Throughout the late 20th and early 21st centuries, scientists have made much progress in their efforts to produce genetically engineered organisms. Much of this research has been conducted with the intention of introducing new genes into an organism's DNA. However, there is another way; altering an organism's existing genes.
What is genetic engineering without introducing new genes? The most common way here is to genetically modify organisms by fusing small protein domains to zinc ions within the DNA. This process uses artificially-created enzymes that cut into single or double stranded DNA. These zinc finger domains allow scientists to target specific sequences and precisely modify the genomes.
Potential of Not Introducing New Genes
The process of altering existing genomes has much potential. The Zinc Finger Consortium, started by Daniel Voytas of the University of Minnesota and J.Keith Joung of Harvard University, both point to the overall possibilities of this research. Without introducing new genes into organisms, many of the concerns over genetically modified foods can be dispelled. In addition, healthier and more robust plants and vegetation may help with the problems of food shortages as well as the potential for the increased use of biofuels.
Utilizing zinc finger technology, geneticists can disable dominant mutations. In the mutant allele, double-strand breaks are created in heterozygous genes. Without the template for a homologous set, the strand repairs itself through a process known as non-homologous end-joining. Basically, the two ends of the remaining strand fuse together. This creates a situation in which the mutation no longer exists.
Some problems arise with the process of using zinc finger domains. It is still a very new technology. Non-specific targeting may cause too many double-strand breaks. This can result in a rearrangement of chromosomes and possible cellular death. It can also cause randomized integration of DNA. There are also risks associated with an organism's immune system. Often, the immune system will attempt to respond to a foreign protein, hindering the ability for geneticists to modify the organism.
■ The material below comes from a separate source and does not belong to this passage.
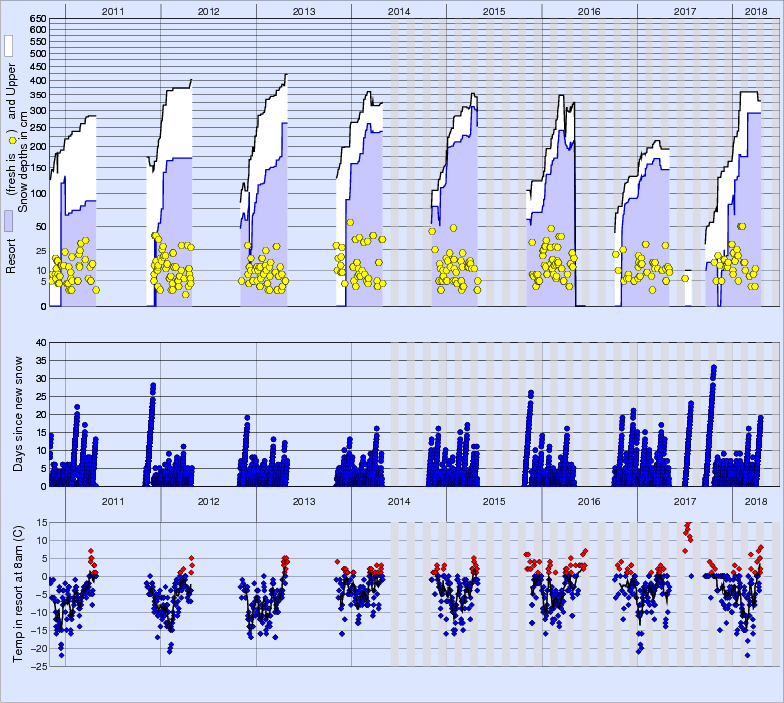Click the lavender resort snow depth legend box
Image resolution: width=784 pixels, height=703 pixels.
click(x=8, y=221)
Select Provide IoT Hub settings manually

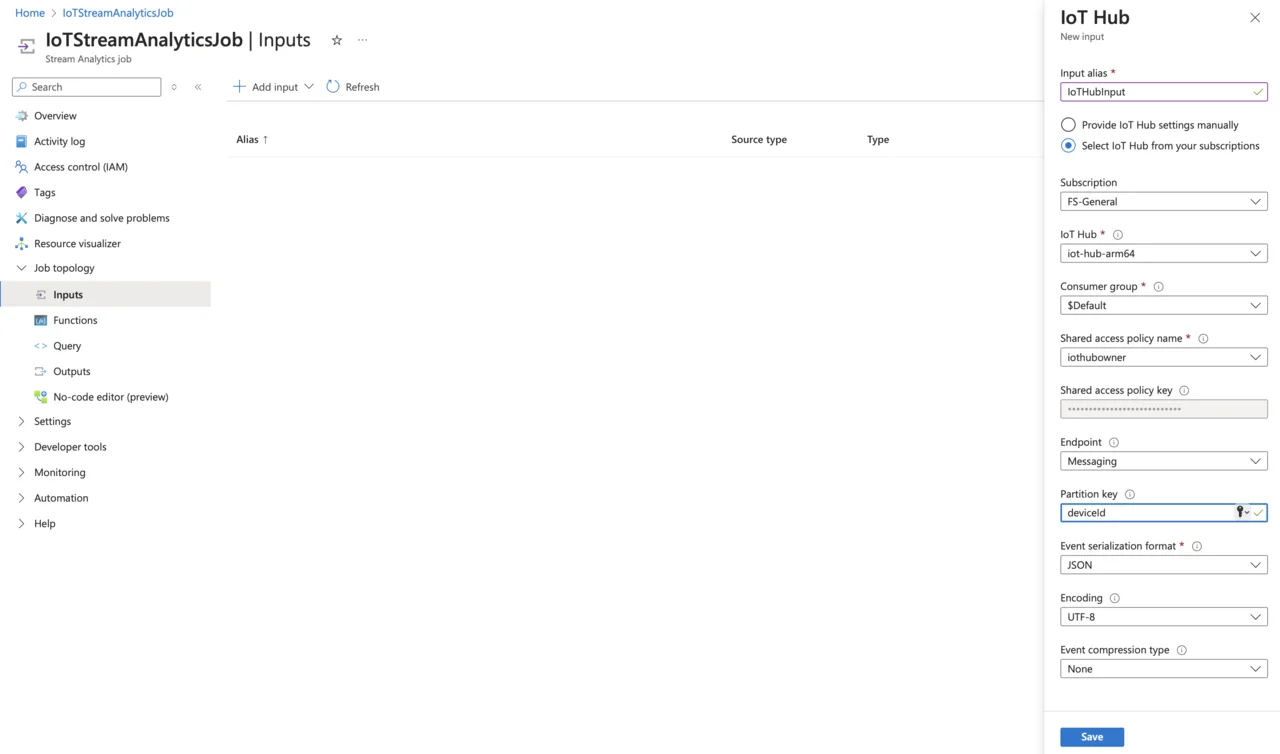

Example of Genetic Engineering
In 2009, Voytas and Joung both worked together to modify the cells of a tobacco plant, without introducing new or modified genes. After going through the process, the researchers were able to mature a number of plants that could survive exposure to herbicides. This demonstrated that not only was the technology was sound, but the potential for modifying a number of plants for a variety of uses was possible.